Duke was on one side of one of the great divides in college sports. When the Supreme Court in 1984 ended the NCAA’s control of televised college football, Duke was concerned. For the first time, the formation of conferences wasn’t about collegiality where schools in a geographic area shared similar academic missions. It was about marketing football games for television.
“I worked with Woody Hayes, Bo Schembechler, Bob Knight, some of the strongest personalities in college sports and we had our differences,” Duke said. “But they believed in equal partners.”
But NCAA Tournament growth is Duke’s strongest legacy. While he ran the event for the NCAA and served on the basketball committee, the tournament changed in many ways. Under his watch, the event started to allow at-large teams, seeded them, televised all the games, allowed more than one team per conference on the bracket, started using three-man officiating crews, developed the RPI, went to domes, and was part of the TV bidding that today is worth billions of dollars.
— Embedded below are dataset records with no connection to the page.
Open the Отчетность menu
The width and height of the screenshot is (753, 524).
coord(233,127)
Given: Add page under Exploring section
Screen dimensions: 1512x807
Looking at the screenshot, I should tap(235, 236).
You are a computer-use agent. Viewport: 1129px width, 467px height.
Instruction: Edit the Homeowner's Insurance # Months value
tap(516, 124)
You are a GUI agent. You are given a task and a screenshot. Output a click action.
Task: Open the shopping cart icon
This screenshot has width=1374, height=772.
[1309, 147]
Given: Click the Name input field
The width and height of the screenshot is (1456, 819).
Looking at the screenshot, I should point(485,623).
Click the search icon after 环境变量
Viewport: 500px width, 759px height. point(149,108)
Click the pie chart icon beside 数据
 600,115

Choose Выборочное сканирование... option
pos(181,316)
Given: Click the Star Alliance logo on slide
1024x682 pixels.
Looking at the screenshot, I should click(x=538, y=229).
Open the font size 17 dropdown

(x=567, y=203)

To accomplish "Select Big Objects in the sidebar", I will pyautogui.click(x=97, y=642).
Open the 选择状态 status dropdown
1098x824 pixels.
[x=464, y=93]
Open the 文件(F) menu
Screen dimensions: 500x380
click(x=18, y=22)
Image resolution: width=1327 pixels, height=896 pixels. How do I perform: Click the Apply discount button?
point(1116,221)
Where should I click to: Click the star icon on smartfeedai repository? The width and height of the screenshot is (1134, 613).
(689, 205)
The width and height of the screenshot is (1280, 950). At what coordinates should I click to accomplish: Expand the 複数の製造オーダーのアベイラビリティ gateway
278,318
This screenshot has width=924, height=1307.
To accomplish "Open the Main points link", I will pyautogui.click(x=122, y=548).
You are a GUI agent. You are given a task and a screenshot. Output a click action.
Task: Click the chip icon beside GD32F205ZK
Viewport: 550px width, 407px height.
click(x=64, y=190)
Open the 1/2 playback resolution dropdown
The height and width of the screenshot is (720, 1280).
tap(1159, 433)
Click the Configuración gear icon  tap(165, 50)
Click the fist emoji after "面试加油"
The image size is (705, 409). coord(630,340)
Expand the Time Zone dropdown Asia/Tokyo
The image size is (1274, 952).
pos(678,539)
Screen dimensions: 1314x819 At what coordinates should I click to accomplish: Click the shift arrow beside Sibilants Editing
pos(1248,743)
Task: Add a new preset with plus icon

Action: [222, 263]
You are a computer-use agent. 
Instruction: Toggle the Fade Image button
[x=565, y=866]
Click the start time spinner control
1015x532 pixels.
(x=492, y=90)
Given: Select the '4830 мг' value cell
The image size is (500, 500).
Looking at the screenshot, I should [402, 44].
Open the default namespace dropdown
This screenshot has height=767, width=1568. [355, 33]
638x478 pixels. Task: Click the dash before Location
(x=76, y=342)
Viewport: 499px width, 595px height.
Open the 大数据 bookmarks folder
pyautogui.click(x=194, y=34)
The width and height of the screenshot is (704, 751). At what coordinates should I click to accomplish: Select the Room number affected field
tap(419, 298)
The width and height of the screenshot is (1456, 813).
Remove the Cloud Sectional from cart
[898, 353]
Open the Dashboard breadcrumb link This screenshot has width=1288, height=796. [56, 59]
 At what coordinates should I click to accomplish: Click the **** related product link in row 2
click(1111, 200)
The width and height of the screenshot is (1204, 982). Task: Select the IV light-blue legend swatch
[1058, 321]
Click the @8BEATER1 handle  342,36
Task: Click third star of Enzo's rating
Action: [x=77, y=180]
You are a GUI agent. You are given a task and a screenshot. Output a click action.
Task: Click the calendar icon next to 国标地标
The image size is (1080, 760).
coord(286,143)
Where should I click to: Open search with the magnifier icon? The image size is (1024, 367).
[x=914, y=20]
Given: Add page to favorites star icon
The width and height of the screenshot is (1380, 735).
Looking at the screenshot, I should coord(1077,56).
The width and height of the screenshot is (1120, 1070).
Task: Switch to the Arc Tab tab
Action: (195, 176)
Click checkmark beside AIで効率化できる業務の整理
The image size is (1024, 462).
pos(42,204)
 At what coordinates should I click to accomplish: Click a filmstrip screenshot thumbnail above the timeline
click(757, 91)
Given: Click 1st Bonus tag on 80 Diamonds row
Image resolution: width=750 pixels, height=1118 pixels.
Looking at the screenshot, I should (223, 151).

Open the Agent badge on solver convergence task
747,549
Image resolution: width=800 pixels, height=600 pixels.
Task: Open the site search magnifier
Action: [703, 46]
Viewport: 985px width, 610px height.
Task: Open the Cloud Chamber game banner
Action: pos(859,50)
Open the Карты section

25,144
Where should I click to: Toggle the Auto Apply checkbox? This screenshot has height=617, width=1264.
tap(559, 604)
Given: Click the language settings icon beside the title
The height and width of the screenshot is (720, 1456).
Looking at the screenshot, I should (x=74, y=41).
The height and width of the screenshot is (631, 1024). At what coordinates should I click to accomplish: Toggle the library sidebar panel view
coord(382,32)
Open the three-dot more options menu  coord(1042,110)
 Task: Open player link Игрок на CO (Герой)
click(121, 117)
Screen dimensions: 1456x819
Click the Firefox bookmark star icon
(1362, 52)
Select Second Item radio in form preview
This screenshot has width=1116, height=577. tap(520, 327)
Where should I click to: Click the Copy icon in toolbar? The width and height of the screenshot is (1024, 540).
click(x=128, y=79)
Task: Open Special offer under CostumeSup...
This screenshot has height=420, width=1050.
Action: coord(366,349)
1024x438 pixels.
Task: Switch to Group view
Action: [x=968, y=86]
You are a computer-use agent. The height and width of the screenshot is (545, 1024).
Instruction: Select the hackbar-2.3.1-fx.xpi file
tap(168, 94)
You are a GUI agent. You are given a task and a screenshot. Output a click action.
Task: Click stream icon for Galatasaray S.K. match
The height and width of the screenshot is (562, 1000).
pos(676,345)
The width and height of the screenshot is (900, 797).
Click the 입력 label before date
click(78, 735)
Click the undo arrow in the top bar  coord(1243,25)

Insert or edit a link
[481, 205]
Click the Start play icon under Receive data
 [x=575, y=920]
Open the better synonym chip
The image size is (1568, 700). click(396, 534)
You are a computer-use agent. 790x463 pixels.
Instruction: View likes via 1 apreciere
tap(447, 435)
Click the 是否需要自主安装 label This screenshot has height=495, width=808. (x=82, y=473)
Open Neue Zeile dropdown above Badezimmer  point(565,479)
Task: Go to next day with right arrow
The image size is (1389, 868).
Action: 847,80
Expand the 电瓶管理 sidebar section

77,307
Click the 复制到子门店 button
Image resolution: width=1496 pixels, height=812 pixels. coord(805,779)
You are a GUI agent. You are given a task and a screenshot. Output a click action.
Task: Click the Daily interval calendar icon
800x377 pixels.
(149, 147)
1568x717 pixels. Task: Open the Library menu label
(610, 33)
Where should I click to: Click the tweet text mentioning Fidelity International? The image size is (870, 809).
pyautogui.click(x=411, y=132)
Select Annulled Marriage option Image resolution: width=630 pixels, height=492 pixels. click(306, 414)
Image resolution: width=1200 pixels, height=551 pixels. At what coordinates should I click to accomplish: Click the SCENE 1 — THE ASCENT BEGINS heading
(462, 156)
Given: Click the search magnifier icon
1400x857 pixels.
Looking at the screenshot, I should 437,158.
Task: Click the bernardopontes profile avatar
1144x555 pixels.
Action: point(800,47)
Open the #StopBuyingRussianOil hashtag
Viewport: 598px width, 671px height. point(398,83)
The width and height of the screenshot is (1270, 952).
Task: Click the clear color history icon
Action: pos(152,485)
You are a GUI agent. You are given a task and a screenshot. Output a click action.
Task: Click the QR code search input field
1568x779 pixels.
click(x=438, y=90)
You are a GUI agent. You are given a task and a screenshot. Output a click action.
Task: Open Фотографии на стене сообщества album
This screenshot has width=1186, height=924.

Big Ten commissioner Jim Delany, who succeeded Duke there, recalled one of college sports great agents of change.
“Wayne was a giant in the world of college athletics administration during times of great change,” Delany said. “He was a champion of the student, and was responsible for many of the academic, athletic and social initiatives that our students today benefit from.”
Many of those ideals were shaped in Kansas City.